Data items:
# # # # # # #
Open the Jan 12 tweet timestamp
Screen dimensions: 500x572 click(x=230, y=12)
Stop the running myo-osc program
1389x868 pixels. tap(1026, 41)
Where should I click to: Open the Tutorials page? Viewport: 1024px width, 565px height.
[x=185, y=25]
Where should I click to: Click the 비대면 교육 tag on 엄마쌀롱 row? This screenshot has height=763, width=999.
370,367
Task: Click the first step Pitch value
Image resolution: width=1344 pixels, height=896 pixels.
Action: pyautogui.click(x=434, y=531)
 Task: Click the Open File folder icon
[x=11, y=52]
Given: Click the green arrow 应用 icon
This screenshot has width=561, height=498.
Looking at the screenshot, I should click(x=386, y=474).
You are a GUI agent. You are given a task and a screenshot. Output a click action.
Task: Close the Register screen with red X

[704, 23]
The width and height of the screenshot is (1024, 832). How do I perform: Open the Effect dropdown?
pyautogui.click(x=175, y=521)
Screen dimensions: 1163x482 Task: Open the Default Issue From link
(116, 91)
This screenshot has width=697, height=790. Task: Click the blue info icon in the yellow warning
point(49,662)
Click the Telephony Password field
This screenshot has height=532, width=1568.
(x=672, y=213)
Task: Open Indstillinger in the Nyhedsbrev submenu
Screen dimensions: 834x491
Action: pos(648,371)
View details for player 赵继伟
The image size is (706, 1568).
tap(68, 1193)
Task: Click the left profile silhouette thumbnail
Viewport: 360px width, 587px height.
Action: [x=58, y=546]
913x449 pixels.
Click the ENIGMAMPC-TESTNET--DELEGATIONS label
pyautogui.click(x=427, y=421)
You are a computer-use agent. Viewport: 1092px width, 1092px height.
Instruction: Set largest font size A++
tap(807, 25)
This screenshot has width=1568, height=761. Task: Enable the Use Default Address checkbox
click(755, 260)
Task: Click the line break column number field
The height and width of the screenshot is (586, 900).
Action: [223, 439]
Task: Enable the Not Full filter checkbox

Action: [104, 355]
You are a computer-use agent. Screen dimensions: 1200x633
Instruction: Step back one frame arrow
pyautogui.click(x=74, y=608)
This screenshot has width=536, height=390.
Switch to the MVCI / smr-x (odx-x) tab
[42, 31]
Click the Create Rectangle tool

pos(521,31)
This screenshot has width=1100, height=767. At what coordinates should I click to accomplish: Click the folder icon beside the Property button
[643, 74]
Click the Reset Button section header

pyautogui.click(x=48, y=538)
# # # # # # #
* **Directions**
Out of the data above, return each line where the word "computer" can be found.

* **Your solution**
You are a computer-use agent. Viewport: 1092px width, 1092px height.
You are a computer-use agent. Screen dimensions: 1200x633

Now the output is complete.